- [TEXT PROVIDED]
╔══

The 2002 Martin Scorsese movie Gangs of New York was mostly about the primetime of the Irish gangs who ruled lower Manhattan, and this continued for decades after the Civil War, personified by Tammany Hall-backed Big Tim Sullivan. Then wave after wave of two groups of immigrants, many settling in the Lower East Side, instigated a change: Italians and Jews. That they found a way to unite in crime instead of killing each other is a pivotal point early in the story. First, Big Tim mentored Arnold Rothstein, who in turn mentored the next generation of young, ambitious men.
According to Jeffrey Sussman in his collection Big Apple Gangsters: “Although there were gangs in New York City after the Civil War, the gangs did not become organized until Arnold Rothstein mentored four young gangsters who would help create the ‘National Crime Syndicate’: Lucky Luciano, Meyer Lansky, Frank Costello, and Ben ‘Bugsy’ Siegel.”
Rothstein was the first great Jewish gangster who paved the way for the next and most powerful generation of American mobsters. The model for Nathan Detroit in Guys and Dolls and Meyer Wolfsheim in The Great Gatsby, he had a simple motto: “Treat the sucker right, he is paying your salary.” He never smoked or drank but made millions off such vices. That he could fix the 1919 World Series was one example of his power, as was fixing the Dempsey-Tunney bout in 1926. An impeccable dresser, his idea of a lovely evening was to stroll down Broadway and savor the adulation of pedestrians. Though the godfather of the National Crime Syndicate, he never got to be in the upper echelon of it: Card-playing was his addiction, and he was murdered in 1928 for refusing to pay off a $322,000 poker debt.

╚══

- [LISTED ENTRIES]
╔══

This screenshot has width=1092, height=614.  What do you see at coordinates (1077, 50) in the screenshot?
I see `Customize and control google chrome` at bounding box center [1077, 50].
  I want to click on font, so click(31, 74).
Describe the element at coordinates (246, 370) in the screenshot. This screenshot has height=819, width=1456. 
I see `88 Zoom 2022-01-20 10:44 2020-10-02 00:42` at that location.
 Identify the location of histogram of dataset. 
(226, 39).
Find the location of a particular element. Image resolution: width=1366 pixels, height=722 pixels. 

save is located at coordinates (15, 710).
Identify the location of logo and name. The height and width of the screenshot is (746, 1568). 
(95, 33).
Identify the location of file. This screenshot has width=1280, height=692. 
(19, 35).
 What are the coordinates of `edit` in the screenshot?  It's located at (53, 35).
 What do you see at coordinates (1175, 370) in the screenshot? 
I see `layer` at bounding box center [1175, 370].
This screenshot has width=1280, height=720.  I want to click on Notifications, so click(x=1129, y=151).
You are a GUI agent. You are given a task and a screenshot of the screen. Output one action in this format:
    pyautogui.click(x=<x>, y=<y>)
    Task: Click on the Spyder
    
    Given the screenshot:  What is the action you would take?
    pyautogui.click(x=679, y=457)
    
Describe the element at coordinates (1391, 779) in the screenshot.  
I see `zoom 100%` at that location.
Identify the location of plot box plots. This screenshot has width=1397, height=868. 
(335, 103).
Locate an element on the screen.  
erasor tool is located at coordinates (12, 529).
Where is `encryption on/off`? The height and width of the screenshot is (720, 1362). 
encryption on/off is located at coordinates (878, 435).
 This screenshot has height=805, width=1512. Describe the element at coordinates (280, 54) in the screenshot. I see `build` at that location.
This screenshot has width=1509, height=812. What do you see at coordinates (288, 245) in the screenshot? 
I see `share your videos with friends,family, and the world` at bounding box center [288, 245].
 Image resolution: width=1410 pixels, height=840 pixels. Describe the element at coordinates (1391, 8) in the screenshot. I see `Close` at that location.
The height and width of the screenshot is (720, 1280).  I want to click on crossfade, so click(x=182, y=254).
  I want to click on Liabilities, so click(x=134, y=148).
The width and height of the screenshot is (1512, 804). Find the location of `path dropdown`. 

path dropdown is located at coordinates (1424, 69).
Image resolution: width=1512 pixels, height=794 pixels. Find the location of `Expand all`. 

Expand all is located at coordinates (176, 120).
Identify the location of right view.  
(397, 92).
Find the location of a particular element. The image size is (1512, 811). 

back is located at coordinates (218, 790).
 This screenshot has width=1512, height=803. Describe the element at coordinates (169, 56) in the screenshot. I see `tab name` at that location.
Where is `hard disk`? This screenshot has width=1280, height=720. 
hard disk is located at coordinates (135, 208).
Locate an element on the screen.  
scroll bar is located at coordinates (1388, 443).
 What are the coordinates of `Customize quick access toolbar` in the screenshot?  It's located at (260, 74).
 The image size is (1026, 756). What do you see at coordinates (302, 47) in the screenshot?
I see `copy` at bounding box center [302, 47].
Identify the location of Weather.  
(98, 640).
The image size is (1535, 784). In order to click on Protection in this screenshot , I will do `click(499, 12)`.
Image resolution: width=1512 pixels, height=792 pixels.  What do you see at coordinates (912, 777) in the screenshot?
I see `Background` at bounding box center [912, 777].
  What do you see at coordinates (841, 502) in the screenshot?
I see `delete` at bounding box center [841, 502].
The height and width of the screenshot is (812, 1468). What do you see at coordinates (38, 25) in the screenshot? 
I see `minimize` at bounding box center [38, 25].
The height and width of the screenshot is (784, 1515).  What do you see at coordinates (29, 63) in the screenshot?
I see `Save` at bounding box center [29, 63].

╚══

- [ACTIONS TO TAKE]
**A)** According to the passage about New York gangsters, how large was the poker debt that Rothstein refused to pay before he was murdered?
**B)** Write the next part of the passage on Arnold Rothstein and the New York gangs, continuing from its last sentence.

- [ANSWERS IN ORDER]
**A)** $322,000

**B)**
Salvatore Lucania was the “father” of the Italian mob in America which spawned the five families. The chance encounter between him and Lansky as teenagers (see below) was the beginning of the strong ties between the Italian and Jewish gangs that would ultimately rule the country. Unlike many of his colleagues, Lucky Luciano was flamboyant, a beautiful dresser who enjoyed the attention of celebrities. His flash hid total ruthlessness.
Meyer Lansky was the lifelong leader of the Jewish mob. The career arc of him and Luciano from 1916 to 1938 is the clothesline of the overall story of the mob in America. As an adolescent he formed his first Lower East Side gang with Bugsy Siegel then teamed up with Luciano. The ultimate businessman who the FBI once caught saying, “We’re bigger than U.S. Steel,” he led the efforts to take New York crime national, though Lucky was more the front man.
Francisco Castiglia mostly was a smooth operator in the background, the ultimate fixer. He handled most of the politicians who cooperated or turned a blind eye to the National Crime Syndicate. Second to his childhood friend Lansky in the Jewish mob, Siegel was a handsome homicidal enforcer who certainly at times was crazier than a bedbug.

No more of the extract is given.